Quem
paga a conta pela privatização da energia?
Um dos
legados mais perversos da privatização do setor elétrico foi o aumento
desproporcional, em relação à situação econômica do país, das tarifas pagas
pelos consumidores de baixa tensão. Com a liberalização econômica, a partir de
1995 pelo governo FHC, foi adotada para o reajuste das tarifas a metodologia do
“Preço Teto Incentivado” (price cap), que fixou valores considerados “adequados
(?)” para remunerar e amortizar os investimentos, e cobrir os custos
operacionais, além das empresas receberem o benefício de reajustes e revisões.
As
cláusulas contratuais e as regras que interferem no aumento tarifário pós
privatização provocaram impactos significativos no bolso dos consumidores, e na
qualidade dos serviços prestados pelas concessionárias, além de contribuírem
para o aumento do índice inflacionário. Fatores como: os mecanismos de reajuste
e revisão tarifária, a cobertura de custos de geração, e o equilíbrio
econômico-financeiro; criaram um ecossistema favorável às empresas privadas, o
“capitalismo sem risco”.
Os
reajuste e revisão tarifária previstas nos chamados “contratos de privatização”

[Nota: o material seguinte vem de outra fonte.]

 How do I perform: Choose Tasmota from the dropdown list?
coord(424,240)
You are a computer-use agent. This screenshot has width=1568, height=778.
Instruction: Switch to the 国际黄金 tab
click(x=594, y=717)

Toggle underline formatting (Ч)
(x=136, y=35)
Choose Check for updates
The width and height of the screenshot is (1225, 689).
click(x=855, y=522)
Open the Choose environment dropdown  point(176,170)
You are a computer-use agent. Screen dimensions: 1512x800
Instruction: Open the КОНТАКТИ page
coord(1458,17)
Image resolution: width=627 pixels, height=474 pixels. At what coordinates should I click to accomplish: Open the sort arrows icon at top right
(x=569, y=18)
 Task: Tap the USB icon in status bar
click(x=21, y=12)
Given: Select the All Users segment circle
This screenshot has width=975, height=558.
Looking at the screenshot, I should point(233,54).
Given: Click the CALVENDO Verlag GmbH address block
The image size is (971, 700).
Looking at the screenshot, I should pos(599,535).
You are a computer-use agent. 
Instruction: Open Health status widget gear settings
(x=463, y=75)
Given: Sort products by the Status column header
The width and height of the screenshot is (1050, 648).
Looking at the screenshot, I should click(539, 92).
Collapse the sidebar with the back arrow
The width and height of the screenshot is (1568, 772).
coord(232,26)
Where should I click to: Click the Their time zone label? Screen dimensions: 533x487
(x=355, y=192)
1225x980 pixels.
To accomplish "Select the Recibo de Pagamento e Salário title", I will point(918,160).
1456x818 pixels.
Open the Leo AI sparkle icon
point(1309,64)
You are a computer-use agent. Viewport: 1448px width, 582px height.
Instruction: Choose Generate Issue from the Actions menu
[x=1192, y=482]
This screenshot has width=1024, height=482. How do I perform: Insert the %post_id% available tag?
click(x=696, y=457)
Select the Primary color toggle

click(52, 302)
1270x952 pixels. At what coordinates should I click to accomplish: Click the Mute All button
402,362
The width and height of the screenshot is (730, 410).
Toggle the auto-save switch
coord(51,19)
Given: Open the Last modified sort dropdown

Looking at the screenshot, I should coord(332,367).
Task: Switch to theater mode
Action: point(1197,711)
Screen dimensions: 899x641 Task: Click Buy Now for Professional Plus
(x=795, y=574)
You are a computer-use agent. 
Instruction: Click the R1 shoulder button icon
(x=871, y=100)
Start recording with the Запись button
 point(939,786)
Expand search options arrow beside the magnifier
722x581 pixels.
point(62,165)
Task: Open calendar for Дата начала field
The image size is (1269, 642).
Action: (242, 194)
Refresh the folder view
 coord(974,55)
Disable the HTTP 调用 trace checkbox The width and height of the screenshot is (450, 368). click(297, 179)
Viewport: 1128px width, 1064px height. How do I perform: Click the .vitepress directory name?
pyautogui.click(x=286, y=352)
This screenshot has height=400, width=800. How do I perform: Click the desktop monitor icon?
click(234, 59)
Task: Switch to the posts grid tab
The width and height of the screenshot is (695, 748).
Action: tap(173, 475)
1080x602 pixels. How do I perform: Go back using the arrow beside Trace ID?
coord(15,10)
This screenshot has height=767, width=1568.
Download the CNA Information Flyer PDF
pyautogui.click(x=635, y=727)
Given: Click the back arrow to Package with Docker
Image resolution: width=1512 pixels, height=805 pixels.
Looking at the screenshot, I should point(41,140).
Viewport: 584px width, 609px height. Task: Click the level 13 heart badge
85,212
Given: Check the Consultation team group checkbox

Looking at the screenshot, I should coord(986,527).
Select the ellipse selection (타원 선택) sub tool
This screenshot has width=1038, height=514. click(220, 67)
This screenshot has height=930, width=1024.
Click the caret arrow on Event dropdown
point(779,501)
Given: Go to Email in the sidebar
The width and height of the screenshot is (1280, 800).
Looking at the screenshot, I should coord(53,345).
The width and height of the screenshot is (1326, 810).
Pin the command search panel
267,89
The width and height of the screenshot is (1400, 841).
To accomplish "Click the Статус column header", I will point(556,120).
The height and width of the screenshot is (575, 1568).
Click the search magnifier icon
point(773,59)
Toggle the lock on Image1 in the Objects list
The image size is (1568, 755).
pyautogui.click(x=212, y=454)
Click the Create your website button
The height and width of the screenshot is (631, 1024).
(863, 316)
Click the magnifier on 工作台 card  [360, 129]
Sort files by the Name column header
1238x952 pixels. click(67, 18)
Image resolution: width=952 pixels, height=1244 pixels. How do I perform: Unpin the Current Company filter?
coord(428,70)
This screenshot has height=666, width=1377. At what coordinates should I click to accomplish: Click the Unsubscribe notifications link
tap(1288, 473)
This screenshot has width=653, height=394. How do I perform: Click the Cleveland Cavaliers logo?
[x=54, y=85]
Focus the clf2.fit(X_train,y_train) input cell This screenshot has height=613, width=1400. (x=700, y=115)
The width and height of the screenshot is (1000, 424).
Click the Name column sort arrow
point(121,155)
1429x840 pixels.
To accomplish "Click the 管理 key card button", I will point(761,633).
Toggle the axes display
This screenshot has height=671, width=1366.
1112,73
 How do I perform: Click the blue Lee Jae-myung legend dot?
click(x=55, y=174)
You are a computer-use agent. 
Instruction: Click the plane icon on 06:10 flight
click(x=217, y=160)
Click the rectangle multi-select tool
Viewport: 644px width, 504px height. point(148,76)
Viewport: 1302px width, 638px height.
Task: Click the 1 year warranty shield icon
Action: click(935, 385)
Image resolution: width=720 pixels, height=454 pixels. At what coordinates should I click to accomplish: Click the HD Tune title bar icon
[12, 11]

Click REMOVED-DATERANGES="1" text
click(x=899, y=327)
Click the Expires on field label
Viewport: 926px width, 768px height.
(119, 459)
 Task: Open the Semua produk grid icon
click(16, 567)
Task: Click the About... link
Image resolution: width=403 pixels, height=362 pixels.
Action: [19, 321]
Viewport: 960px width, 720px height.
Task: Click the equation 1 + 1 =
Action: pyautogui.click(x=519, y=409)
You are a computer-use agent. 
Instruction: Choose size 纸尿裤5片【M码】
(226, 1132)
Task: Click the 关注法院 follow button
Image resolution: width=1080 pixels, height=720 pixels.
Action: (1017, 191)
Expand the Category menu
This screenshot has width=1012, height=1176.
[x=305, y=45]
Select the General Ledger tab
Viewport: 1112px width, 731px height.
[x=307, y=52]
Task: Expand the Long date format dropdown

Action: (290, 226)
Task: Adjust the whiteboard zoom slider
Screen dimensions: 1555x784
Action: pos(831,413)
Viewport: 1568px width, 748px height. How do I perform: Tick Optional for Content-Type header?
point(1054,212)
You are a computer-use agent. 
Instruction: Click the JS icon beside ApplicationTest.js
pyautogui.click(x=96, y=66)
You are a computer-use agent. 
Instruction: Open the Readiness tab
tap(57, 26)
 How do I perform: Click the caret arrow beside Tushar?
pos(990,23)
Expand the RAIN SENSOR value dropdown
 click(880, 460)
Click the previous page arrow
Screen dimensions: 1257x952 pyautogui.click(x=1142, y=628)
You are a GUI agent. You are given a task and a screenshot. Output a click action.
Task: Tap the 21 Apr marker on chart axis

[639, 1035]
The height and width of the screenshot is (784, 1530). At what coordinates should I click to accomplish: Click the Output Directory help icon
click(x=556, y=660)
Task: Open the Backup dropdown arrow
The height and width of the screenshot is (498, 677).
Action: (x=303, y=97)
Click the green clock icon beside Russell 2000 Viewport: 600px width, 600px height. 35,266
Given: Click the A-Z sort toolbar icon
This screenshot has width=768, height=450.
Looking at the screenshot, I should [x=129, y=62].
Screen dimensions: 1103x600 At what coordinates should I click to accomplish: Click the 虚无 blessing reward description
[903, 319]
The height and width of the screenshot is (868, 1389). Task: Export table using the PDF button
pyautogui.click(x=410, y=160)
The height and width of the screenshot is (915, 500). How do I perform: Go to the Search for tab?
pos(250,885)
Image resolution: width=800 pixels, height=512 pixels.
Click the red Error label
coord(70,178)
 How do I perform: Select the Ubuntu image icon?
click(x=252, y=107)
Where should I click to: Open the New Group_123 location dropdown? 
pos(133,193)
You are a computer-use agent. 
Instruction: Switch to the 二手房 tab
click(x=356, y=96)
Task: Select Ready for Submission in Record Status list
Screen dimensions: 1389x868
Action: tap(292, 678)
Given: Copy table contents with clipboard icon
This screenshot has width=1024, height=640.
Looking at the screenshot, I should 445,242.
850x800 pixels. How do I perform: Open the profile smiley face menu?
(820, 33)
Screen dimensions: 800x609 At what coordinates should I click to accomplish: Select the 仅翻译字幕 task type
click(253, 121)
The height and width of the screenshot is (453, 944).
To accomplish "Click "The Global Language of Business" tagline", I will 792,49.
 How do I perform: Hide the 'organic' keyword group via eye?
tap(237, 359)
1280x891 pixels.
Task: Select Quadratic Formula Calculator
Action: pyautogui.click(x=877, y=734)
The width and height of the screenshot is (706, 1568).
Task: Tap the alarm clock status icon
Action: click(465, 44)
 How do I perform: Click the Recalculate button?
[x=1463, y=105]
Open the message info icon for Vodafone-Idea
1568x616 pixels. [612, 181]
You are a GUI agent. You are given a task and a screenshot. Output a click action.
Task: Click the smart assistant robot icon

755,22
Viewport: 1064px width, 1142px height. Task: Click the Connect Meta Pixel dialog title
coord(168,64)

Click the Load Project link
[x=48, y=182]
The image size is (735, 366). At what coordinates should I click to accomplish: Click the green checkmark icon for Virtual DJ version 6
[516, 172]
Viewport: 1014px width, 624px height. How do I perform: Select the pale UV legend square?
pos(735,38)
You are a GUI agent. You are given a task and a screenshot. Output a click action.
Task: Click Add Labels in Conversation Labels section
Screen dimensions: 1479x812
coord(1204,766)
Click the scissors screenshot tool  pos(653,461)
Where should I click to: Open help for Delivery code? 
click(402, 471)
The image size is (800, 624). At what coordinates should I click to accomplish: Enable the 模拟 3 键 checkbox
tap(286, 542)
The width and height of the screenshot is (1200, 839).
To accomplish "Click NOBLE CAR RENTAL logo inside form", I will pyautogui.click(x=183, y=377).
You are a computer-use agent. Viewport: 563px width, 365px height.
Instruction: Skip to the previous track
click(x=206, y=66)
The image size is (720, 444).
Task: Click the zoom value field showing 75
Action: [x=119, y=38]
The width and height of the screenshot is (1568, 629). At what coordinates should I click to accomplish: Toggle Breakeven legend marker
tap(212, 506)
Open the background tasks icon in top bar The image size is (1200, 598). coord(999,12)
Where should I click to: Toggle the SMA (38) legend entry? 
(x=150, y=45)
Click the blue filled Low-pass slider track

preveem reajustes anuais na data de aniversário da privatização, e revisões
periódicas, geralmente a cada quatro ou cinco anos, com a justificativa de
garantir o denominado “equilíbrio econômico-financeiro” das empresas, com o
custo repassado para o consumidor. Além do reajuste extraordinário, que é o
aumento de tarifa pontual e excepcional, autorizado pela Agência Nacional de
Energia Elétrica (ANEEL), fora do cronograma regular de reajustes. Outra
aberração cometida contra o consumidor foi aplicar nos reajustes o Índice Geral
de Preços ao Mercado (IGP-M), que historicamente tende a subir mais que o
índice aplicado para a inflação, para o reajuste salarial, o Índice Nacional de
Preços ao Consumidor Amplo (IPCA), calculado pelo IBGE.
Utilizado
para justificar as altas tarifas são os encargos setoriais e subsídios que
financiam políticas públicas, e que são repassados aos consumidores. As
bandeiras tarifárias criadas em 2015, foi outro mecanismo que contribuiu para
aumentar o caixa das concessionárias e penalizar o consumidor. A justificativa
foi de ressarcir as empresas desde que ocorresse qualquer interferência que
afetasse os preços da energia por elas adquiridas. É, ou não é um capitalismo
sem risco?
A
partir de 2025 começou a findar a vigência, estipulada de 30 anos, dos
contratos de privatização dos serviços públicos de distribuição de energia
elétrica. Duas situações se apresentaram para o poder público: decidir se
prorroga o contrato ou faz uma relicitação. A prerrogativa desta decisão é do
poder concedente, o Ministério de Minas e Energia. Outra alternativa seria a
estatização das concessionárias sem custos, que lamentavelmente não estavam nos
planos governamentais. A opção do Ministério de Minas e Energia, foi a da
renovação dos contratos.
Ao
longo dos 30 anos depois da primeira privatização, o setor elétrico acumulou
poucos êxitos, muitas frustrações e decepções com promessas não cumpridas. De
uma maneira geral, as empresas não cumpriram os regramentos, os requisitos e
indicadores de qualidade dos serviços prestados, além da prometida modicidade
tarifária. O que poderia caracterizar como “quebra de contrato”. Todavia a
“força” do lobby garantiu a renovação dos contratos com modificações pontuais,
sendo uma delas a de utilizar como índice para reajuste das tarifas, o IPCA.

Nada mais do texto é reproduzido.